**HOW TO COMPLETE THIS TASK:** The lines to be extracted run from the start of the listing through the line containing "切り抜き (140, 1598)"; copy them exactly and nothing else.

★ ★ ★ ★ ★

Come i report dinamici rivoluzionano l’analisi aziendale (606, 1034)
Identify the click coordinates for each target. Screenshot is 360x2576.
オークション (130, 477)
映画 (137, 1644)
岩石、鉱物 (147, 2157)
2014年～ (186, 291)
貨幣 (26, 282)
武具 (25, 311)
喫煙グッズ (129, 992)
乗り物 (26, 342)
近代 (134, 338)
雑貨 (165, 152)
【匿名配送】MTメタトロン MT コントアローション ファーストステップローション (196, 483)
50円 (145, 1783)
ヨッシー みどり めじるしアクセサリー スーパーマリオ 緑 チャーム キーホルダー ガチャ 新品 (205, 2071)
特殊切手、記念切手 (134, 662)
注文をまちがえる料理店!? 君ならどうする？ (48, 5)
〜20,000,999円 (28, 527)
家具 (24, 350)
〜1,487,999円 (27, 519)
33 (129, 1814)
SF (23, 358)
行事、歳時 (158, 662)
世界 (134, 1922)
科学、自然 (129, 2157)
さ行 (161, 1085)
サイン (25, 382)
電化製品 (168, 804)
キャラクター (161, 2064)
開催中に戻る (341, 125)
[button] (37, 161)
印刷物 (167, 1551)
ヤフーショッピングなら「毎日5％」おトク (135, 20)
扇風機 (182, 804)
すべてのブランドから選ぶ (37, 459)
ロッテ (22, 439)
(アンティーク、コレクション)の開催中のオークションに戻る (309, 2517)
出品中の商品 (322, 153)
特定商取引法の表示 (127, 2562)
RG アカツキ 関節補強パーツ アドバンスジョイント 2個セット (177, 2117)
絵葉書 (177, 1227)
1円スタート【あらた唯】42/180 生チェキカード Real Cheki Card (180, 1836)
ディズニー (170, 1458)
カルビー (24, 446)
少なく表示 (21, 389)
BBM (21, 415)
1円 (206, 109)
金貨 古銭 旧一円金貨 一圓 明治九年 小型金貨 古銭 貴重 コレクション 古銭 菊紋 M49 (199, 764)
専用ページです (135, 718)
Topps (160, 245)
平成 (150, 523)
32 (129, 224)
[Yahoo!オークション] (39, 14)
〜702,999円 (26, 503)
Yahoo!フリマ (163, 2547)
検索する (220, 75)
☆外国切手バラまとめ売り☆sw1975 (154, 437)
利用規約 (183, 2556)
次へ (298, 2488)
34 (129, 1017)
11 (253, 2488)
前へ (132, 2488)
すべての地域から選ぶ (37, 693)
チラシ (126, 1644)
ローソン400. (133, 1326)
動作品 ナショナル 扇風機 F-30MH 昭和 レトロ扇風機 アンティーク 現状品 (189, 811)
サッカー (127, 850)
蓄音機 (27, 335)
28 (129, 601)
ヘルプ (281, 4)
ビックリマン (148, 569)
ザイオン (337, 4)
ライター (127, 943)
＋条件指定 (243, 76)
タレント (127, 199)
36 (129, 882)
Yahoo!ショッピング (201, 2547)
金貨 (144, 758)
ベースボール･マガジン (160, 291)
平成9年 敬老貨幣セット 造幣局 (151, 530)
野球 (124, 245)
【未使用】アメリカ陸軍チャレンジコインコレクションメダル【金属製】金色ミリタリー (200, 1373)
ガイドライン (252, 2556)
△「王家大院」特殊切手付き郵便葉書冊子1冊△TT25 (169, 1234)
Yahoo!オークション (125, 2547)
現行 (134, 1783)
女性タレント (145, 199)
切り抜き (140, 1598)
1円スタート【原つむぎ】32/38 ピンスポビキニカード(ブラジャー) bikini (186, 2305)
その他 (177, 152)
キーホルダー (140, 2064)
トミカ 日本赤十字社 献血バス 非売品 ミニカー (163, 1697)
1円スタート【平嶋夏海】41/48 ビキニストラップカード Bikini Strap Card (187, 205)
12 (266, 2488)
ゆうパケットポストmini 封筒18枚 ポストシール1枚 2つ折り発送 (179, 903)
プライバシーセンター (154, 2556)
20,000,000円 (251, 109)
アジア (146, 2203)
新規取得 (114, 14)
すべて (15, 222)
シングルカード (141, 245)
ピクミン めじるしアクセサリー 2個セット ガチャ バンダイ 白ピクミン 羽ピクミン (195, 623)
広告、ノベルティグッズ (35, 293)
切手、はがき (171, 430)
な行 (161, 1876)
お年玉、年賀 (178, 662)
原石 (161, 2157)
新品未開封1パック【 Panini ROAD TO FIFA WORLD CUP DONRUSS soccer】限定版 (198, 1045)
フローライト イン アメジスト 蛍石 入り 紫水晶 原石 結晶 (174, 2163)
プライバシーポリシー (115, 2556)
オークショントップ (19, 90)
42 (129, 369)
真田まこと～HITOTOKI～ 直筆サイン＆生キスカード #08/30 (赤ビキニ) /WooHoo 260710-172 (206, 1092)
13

★ ★ ★ ★ ★

**RESPONSE FOR THIS EXERCISE:**
Come i report dinamici rivoluzionano l’analisi aziendale (606, 1034)
Identify the click coordinates for each target. Screenshot is 360x2576.
オークション (130, 477)
映画 (137, 1644)
岩石、鉱物 (147, 2157)
2014年～ (186, 291)
貨幣 (26, 282)
武具 (25, 311)
喫煙グッズ (129, 992)
乗り物 (26, 342)
近代 (134, 338)
雑貨 (165, 152)
【匿名配送】MTメタトロン MT コントアローション ファーストステップローション (196, 483)
50円 (145, 1783)
ヨッシー みどり めじるしアクセサリー スーパーマリオ 緑 チャーム キーホルダー ガチャ 新品 (205, 2071)
特殊切手、記念切手 (134, 662)
注文をまちがえる料理店!? 君ならどうする？ (48, 5)
〜20,000,999円 (28, 527)
家具 (24, 350)
〜1,487,999円 (27, 519)
33 (129, 1814)
SF (23, 358)
行事、歳時 (158, 662)
世界 (134, 1922)
科学、自然 (129, 2157)
さ行 (161, 1085)
サイン (25, 382)
電化製品 (168, 804)
キャラクター (161, 2064)
開催中に戻る (341, 125)
[button] (37, 161)
印刷物 (167, 1551)
ヤフーショッピングなら「毎日5％」おトク (135, 20)
扇風機 (182, 804)
すべてのブランドから選ぶ (37, 459)
ロッテ (22, 439)
(アンティーク、コレクション)の開催中のオークションに戻る (309, 2517)
出品中の商品 (322, 153)
特定商取引法の表示 (127, 2562)
RG アカツキ 関節補強パーツ アドバンスジョイント 2個セット (177, 2117)
絵葉書 (177, 1227)
1円スタート【あらた唯】42/180 生チェキカード Real Cheki Card (180, 1836)
ディズニー (170, 1458)
カルビー (24, 446)
少なく表示 (21, 389)
BBM (21, 415)
1円 (206, 109)
金貨 古銭 旧一円金貨 一圓 明治九年 小型金貨 古銭 貴重 コレクション 古銭 菊紋 M49 (199, 764)
専用ページです (135, 718)
Topps (160, 245)
平成 (150, 523)
32 (129, 224)
[Yahoo!オークション] (39, 14)
〜702,999円 (26, 503)
Yahoo!フリマ (163, 2547)
検索する (220, 75)
☆外国切手バラまとめ売り☆sw1975 (154, 437)
利用規約 (183, 2556)
次へ (298, 2488)
34 (129, 1017)
11 (253, 2488)
前へ (132, 2488)
すべての地域から選ぶ (37, 693)
チラシ (126, 1644)
ローソン400. (133, 1326)
動作品 ナショナル 扇風機 F-30MH 昭和 レトロ扇風機 アンティーク 現状品 (189, 811)
サッカー (127, 850)
蓄音機 (27, 335)
28 (129, 601)
ヘルプ (281, 4)
ビックリマン (148, 569)
ザイオン (337, 4)
ライター (127, 943)
＋条件指定 (243, 76)
タレント (127, 199)
36 (129, 882)
Yahoo!ショッピング (201, 2547)
金貨 (144, 758)
ベースボール･マガジン (160, 291)
平成9年 敬老貨幣セット 造幣局 (151, 530)
野球 (124, 245)
【未使用】アメリカ陸軍チャレンジコインコレクションメダル【金属製】金色ミリタリー (200, 1373)
ガイドライン (252, 2556)
△「王家大院」特殊切手付き郵便葉書冊子1冊△TT25 (169, 1234)
Yahoo!オークション (125, 2547)
現行 (134, 1783)
女性タレント (145, 199)
切り抜き (140, 1598)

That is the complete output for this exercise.